Extract to read:
◆ ◆ ◆ ◆ ◆ ◆ ◆
Chinese calligrapher

He Shaoji (何紹基; 1799–1873) was a 19th century Chinese calligrapher.

== Early life ==
His Chinese name was 何紹基. His courtesy name was Zizhen, his pen name was Dongzhou, and his late career pen name was Misou.

He was born in 1799 in China during the Qing dynasty.

He was born in Daozhou, Yongzhou Prefecture, Hunan Province, China. His father, He Linghan, served as Minister of Revenue.

In his early years, he was a protégé of Ruan Yuan and Cheng Enze, and was highly regarded and appreciated by his mentors.

He studied under Yuan Mei and learned calligraphy from him.

He died in 1873 in China.

== Career ==
He belonged to the Song poetry school during the Daoguang and Xianfeng reigns, his poetics often taken as a representative of scholar poetry and as an altered form of Wen Fanggang's concept of textuality.

=== Bureacratic career ===
In 1836 , he passed the Imperial Examination (Jinshi) and held various positions in the central and state governments.

=== Calligraphy career ===
He established a style that combined seal script and clerical script, based on the work of Yan Zhenqing. He was also skilled in seal script carving.

He was a contemporary of artists such as Chuang Che, Shen Shaomin, Liu Yong, Weng Tonghe, and Zhao Zhiqian.

== Legacy ==
Many of his Calligraphy works were collected by Mark S. Pratt, an American collector and were later auctioned to the general public by the Bonhams auction company.
◆ ◆ ◆ ◆ ◆ ◆ ◆
Problem to work on: Quote the article on He Shaoji word for word, from "He studied under" to "concept of textuality.". The lines have no connection to the article on He Shaoji.

Exercise data:
◆ ◆ ◆ ◆ ◆ ◆ ◆
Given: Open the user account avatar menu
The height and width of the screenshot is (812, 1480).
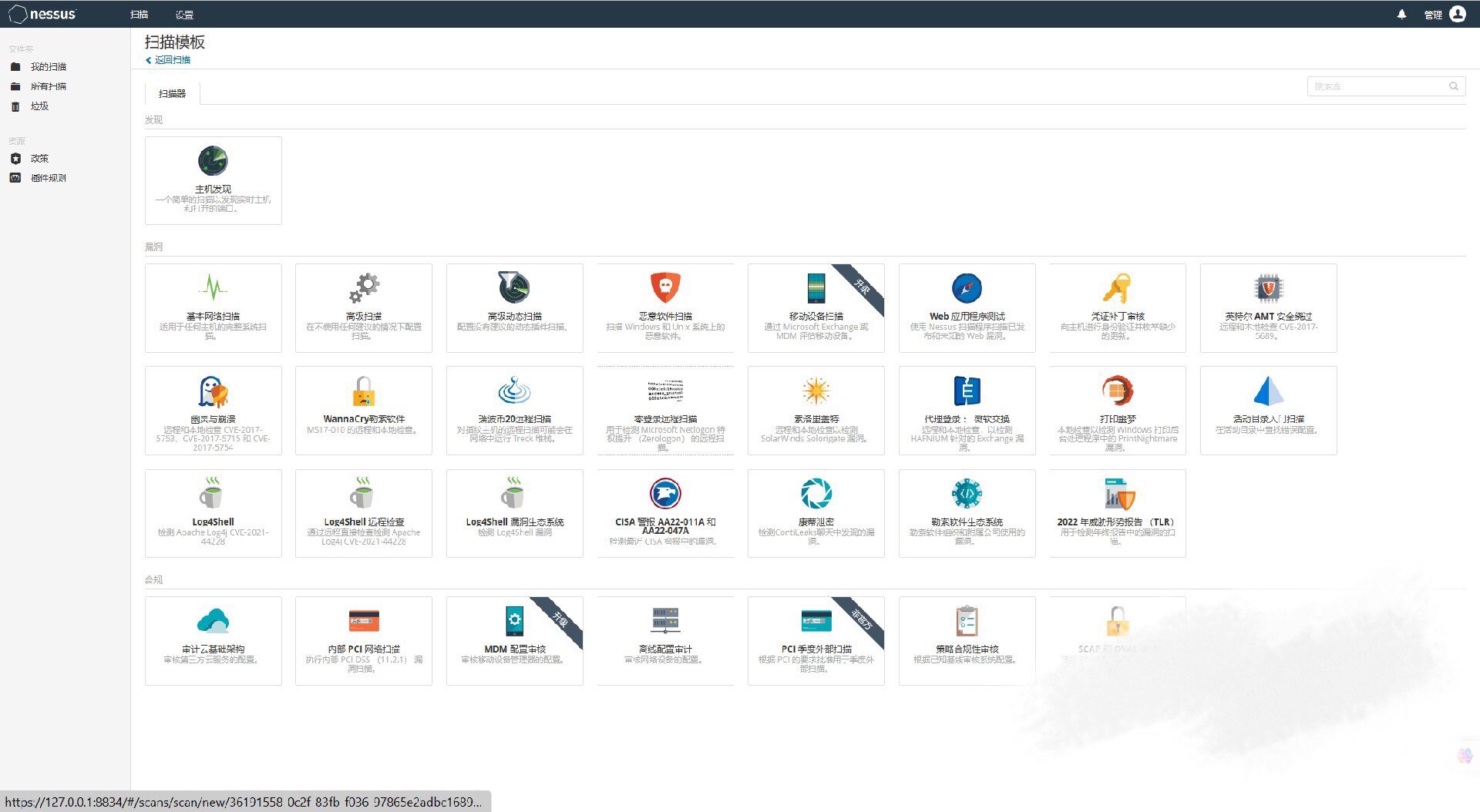Looking at the screenshot, I should tap(1458, 14).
◆ ◆ ◆ ◆ ◆ ◆ ◆
Exercise answer:
He studied under Yuan Mei and learned calligraphy from him.

He died in 1873 in China.

== Career ==
He belonged to the Song poetry school during the Daoguang and Xianfeng reigns, his poetics often taken as a representative of scholar poetry and as an altered form of Wen Fanggang's concept of textuality.